In 1005, as a result of power struggles, the house in Skúvoy was set on fire, and her father, although he was able to escape from his enemies by swimming, was killed by a local farmer. After this episode, Sigmundur's main opponent, Tróndur í Gøtu, and his foster son, Leivur Øssursson, remained the only lords of the Faroe Islands. They sought reconciliation with Sigmundur's widow, Þurið, and her children, but the family did not accept the approach. Later, on behalf of Leivur, Tróndur asked for the hand of Tóra, who made it a condition of their marriage that he search for her father's killer, and prove his own innocence. He found the killers and hanged them. Around 1010, Leivur married Tóra and they settled on the estate of his ancestors, Hov. The two rival families were temporarily reconciled.

In 1027 Tróndur's nephews murdered Sigmundsdóttir's brother Toralvur and acquitted themselves of the crime two years later. At this time, the Faroes were divided into three by Tróndur: one for him, one for Leivur, and one for Sigmundsdóttir's surviving brothers. Her son, Sigmund, was also fostered by Tróndur. In the face of these actions, Sigmundsdóttir and her mother put pressure on Leivur to avenge the family. In order for this to happen, they had to remove Sigmund, from Tróndur's house, which she did by trickery. Then in 1035 Leivur took revenge and killed Tróndur's nephews, and their uncle died of grief.

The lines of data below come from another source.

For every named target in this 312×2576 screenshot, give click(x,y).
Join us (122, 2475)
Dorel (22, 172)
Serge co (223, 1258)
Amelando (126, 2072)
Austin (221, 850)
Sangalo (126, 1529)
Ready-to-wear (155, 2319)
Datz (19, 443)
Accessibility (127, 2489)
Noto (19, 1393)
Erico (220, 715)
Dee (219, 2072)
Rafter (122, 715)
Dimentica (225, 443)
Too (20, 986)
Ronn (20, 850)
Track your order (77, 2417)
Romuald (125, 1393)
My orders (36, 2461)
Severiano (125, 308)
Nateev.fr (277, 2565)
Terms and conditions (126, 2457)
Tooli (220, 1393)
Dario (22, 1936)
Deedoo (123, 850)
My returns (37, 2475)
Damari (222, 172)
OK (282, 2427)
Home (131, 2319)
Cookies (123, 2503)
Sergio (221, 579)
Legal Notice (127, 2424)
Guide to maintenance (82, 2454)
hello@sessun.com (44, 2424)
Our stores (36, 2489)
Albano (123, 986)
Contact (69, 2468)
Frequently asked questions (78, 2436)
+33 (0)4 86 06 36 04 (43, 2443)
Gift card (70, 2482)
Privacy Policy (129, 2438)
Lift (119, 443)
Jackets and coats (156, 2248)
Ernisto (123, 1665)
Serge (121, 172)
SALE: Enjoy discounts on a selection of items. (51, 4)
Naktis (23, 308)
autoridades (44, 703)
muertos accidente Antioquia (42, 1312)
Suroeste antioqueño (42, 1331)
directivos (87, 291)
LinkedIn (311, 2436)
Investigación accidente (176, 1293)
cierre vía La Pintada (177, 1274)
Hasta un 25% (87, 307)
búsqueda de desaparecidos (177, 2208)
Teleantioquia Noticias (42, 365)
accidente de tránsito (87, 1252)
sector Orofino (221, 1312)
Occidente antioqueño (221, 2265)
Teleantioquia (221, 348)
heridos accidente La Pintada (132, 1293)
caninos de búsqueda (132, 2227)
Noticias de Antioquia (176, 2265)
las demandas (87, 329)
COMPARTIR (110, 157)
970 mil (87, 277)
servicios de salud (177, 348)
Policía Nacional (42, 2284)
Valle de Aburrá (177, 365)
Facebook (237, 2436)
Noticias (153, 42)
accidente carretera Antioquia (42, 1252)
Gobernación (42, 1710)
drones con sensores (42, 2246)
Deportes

Leivur died sometime during the reign of King Magnus I, who died in 1047. His son Sigmund took his place, and Tóra Sigmundsdóttir lived in his house in Suðuroy until her death some time later.

== Historiography ==
Sigmundsdóttir, along with her mother, is notable for her Christianity in the saga. She also had a reputation in the saga, as quick-witted and a political strategist.